Utah Supreme Court

Must Utah reasonable doubt instructions include the term 'obviate'? State v. Weaver Explained

2005 UT 49
No. 20030199
August 5, 2005
Affirmed

Summary

Ken Weaver was convicted of possession of a stolen motor vehicle and failure to respond to an officer’s signal to stop after he fled when an off-duty police officer attempted to stop him while driving a stolen Ford Escort. Weaver challenged the jury instructions on reasonable doubt and the trial court’s failure to reread preliminary instructions at the close of evidence.

Analysis

In State v. Weaver, the Utah Supreme Court addressed whether jury instructions defining reasonable doubt must include the term “obviate” to satisfy constitutional due process requirements.

Background and Facts

Ken Weaver was convicted of possession of a stolen motor vehicle and failure to respond to an officer’s signal to stop. An off-duty police officer identified a stolen Ford Escort and attempted to stop it, but Weaver put the car in reverse and fled. After a brief chase, Weaver and his passenger abandoned the vehicle and fled on foot before being apprehended. Weaver did not testify or present witnesses at his one-day trial.

Key Legal Issues

Weaver raised three challenges on appeal: (1) the jury instructions violated due process by omitting the term “obviate” from the reasonable doubt definition, (2) the trial court violated Utah law by failing to reread preliminary jury instructions at the close of evidence, and (3) the trial court erred in excluding a police report containing statements from Weaver’s passenger.

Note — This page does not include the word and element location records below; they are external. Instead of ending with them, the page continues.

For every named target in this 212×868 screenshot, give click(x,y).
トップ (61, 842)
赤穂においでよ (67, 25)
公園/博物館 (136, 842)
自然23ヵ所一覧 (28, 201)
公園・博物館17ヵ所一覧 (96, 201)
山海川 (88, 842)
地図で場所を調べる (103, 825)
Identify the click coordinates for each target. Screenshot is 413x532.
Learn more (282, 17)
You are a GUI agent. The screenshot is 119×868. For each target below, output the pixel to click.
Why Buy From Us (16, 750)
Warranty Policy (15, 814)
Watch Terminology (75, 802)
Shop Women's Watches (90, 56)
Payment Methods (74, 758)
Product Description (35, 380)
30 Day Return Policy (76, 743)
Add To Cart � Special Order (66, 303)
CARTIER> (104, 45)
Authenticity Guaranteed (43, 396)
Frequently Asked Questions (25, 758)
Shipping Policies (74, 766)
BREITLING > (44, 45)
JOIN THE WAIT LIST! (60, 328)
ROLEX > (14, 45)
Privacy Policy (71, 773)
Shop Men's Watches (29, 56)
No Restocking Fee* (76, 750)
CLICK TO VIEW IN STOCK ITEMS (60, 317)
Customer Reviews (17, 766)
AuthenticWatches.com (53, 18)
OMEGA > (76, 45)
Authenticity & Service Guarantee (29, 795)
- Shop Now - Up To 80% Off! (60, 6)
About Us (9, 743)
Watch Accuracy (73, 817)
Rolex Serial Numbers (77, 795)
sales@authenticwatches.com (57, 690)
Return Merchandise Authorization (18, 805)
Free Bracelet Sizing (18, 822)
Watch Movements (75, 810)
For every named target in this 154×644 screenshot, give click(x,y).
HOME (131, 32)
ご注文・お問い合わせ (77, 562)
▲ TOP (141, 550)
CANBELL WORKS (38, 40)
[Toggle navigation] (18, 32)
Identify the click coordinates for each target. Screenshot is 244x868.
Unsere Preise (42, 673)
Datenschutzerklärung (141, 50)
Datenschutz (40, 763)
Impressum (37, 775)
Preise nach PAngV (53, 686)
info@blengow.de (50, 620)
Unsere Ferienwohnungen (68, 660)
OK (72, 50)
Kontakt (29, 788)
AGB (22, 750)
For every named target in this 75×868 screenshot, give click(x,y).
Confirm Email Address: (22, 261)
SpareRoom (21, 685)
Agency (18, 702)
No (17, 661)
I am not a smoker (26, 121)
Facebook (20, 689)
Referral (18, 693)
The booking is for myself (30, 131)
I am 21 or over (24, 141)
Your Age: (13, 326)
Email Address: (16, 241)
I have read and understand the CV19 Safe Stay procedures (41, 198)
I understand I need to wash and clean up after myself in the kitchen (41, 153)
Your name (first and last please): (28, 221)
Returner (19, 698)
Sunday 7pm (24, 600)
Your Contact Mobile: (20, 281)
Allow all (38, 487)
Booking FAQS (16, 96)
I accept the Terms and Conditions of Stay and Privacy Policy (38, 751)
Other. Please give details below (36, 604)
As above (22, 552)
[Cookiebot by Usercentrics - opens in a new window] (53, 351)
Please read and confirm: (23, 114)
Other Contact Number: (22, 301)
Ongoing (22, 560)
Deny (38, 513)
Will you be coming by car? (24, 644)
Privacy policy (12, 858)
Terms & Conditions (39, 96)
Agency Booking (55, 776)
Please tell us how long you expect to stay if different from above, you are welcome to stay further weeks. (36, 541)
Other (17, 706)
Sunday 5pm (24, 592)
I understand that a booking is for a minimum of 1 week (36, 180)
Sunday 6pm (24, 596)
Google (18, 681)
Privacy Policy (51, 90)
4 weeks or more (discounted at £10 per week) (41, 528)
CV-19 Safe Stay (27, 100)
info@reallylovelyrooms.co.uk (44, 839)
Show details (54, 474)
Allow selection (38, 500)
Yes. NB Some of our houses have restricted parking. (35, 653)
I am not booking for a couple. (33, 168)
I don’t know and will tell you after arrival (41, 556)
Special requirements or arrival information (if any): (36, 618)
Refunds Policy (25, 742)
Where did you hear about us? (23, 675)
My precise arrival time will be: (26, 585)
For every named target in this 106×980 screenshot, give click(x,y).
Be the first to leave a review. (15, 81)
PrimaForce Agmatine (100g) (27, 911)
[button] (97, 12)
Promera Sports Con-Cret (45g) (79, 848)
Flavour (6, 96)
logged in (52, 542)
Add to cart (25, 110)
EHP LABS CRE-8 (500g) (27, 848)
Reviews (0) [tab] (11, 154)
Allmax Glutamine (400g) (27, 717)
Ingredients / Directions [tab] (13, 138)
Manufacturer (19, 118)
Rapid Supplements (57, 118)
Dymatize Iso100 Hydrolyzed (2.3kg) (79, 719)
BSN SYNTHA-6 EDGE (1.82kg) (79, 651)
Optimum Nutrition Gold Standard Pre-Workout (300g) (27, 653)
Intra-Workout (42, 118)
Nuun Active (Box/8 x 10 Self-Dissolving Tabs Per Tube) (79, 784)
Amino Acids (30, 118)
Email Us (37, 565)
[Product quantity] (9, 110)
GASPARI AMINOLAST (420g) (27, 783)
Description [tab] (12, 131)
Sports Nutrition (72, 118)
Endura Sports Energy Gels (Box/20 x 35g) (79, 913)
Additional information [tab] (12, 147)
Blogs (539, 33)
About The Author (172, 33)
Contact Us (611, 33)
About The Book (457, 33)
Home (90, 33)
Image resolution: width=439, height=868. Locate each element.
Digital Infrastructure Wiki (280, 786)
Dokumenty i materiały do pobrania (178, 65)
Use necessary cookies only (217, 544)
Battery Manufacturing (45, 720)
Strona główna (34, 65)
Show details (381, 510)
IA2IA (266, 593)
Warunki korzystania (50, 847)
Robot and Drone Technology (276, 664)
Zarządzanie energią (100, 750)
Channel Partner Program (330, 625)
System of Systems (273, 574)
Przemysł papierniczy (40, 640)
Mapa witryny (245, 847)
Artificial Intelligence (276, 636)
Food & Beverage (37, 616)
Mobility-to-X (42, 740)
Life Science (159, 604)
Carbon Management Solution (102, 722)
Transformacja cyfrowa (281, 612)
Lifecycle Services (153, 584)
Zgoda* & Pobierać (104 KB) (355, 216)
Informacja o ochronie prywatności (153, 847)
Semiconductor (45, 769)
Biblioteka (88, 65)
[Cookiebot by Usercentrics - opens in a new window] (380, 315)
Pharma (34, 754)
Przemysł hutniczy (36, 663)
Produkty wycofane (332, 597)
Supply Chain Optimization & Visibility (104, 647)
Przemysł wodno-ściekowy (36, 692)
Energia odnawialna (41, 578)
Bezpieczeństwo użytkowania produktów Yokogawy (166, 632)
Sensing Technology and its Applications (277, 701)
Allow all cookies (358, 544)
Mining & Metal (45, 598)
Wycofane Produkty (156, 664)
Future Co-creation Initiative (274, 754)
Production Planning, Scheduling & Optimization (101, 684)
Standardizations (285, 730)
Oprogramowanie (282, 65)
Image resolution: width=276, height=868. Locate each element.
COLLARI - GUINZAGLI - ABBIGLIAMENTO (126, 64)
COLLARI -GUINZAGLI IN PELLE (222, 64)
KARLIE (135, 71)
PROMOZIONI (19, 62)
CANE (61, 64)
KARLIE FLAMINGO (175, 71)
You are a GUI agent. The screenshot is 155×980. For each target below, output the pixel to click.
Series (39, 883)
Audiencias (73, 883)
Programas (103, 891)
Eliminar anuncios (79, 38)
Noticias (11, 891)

Court’s Analysis and Holding

The Utah Supreme Court rejected Weaver’s challenge to the reasonable doubt instructions. Citing its companion decisions in State v. Reyes and State v. Cruz, the court overruled the Robertson test that required jury instructions to specifically state the prosecution must “obviate all reasonable doubt.” Instead, the court adopted the federal Victor v. Nebraska standard, which asks whether instructions taken as a whole correctly communicate that a defendant cannot be convicted except upon proof beyond a reasonable doubt of every fact necessary to constitute the crime.

Regarding the jury reinstruction issue, the court held that trial judges have discretion to determine appropriate instructions at the close of evidence under Utah Rule of Criminal Procedure 17(g)(6). The court found no abuse of discretion where only five to six hours elapsed between preliminary instructions and the close of evidence, and the jury had written copies of all instructions.

The court declined to address Weaver’s evidentiary challenge because he failed to preserve the issue by not arguing the business records or public records exceptions at trial, and failed to argue plain error in his opening brief.

Practice Implications

This decision clarifies that Utah’s reasonable doubt instructions need not include the term “obviate” to satisfy constitutional requirements. The Victor standard provides more flexibility in crafting jury instructions while maintaining due process protections. For practitioners, the case emphasizes the importance of preserving evidentiary objections at trial and properly briefing plain error arguments when issues were not preserved below.

Original Opinion

Link to Original Case

Case Details

Case Name

State v. Weaver

Citation

2005 UT 49

Court

Utah Supreme Court

Case Number

No. 20030199

Date Decided

August 5, 2005

Outcome

Affirmed

Holding

The trial court’s reasonable doubt jury instructions that omitted the term ‘obviate’ were not erroneous under the Victor v. Nebraska standard, and the court did not abuse its discretion in declining to reread preliminary instructions at the close of a brief trial.

Standard of Review

Correctness for questions of law regarding jury instructions and evidentiary rulings; abuse of discretion for trial court’s decision not to reread preliminary jury instructions at close of evidence

Practice Tip

When challenging jury instructions on appeal, preserve objections at trial and argue plain error in the opening brief if the issue was not preserved below.